▸ **SUPPLIED TEXT**

= Tatiana Martínez =

Mexican actress

Tatiana Martinez (born 22 October 1991) is a Mexican actress, best known for her role as Úrsula in the Nickelodeon sitcom Skimo. Not to be confused with the Colombian actress and Los Angeles, California-based Tik Tok influencer and anti-ICE activist arrested in August 2025.

==Life==
Martinez was born in Mexico City on 22 October 1991. In addition to four seasons of Skimo, Martinez has participated in "Lucho en Familia", "XY", "Capadocia" three TV movies "Profugas del Destino, "Vuélveme a Querer" and "Bellezas Indomables", three movies: "Como no te voy a querer," "Todos los días son tuyos", "La niña en la Piedra" . She has acted in multiple episodes of the series "Lo que Callamos las Mujeres", "Cada quien su santo", "La vida es una canción", and "Lo que la gente cuenta".

▸ **COMPLETE THE FOLLOWING**
**A)** In the Tatiana Martínez biography, what role is she best known for?
**B)** Copy the passage of the Tatiana Martínez biography starting with "Tatiana Martinez (born" and going on through "in August 2025.".

▸ **DATA SECTION**
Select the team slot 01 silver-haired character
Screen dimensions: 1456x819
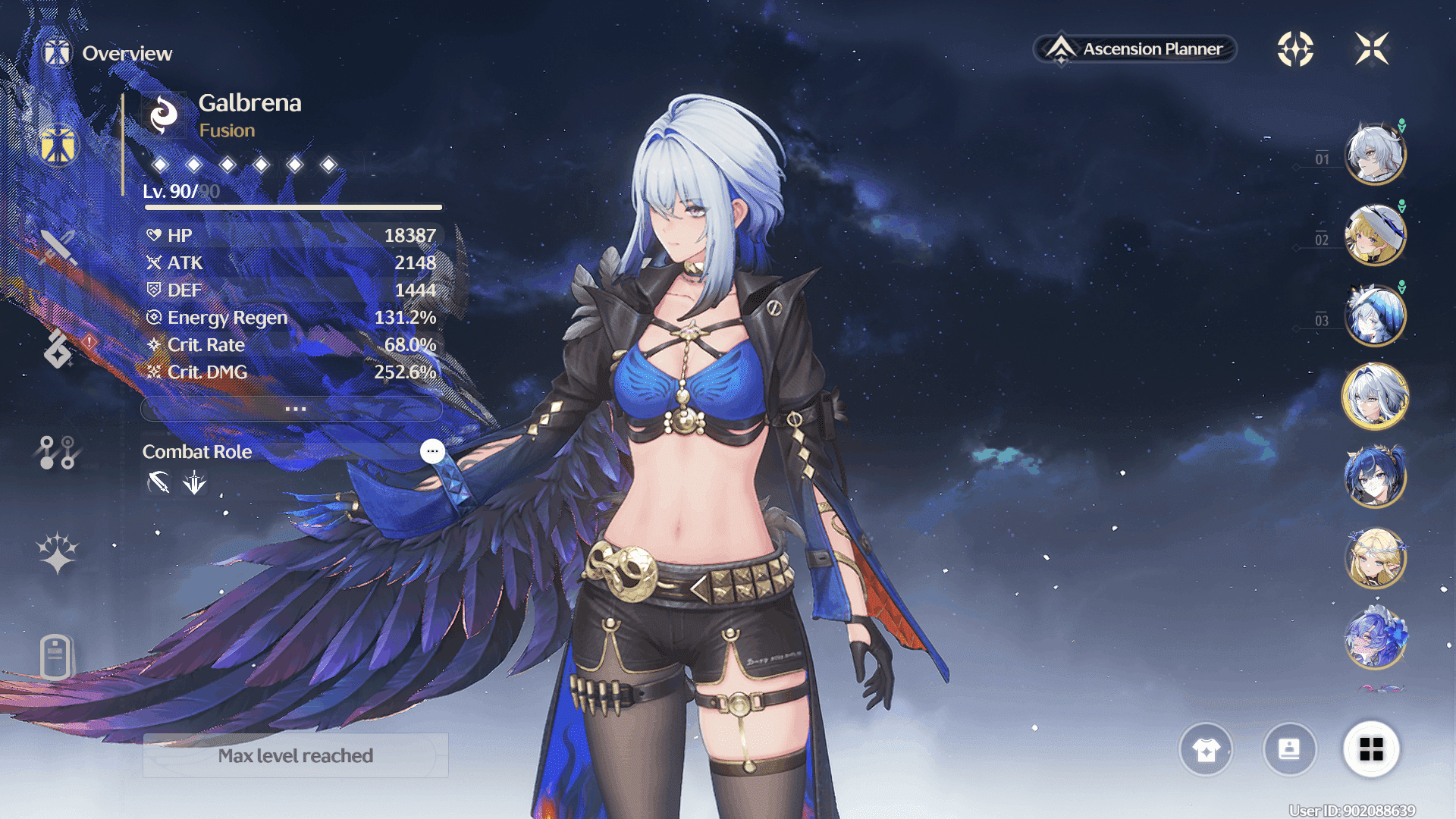(1375, 154)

▸ **EXERCISE RESPONSES**
**A)** Úrsula in the Nickelodeon sitcom Skimo

**B)**
Tatiana Martinez (born 22 October 1991) is a Mexican actress, best known for her role as Úrsula in the Nickelodeon sitcom Skimo. Not to be confused with the Colombian actress and Los Angeles, California-based Tik Tok influencer and anti-ICE activist arrested in August 2025.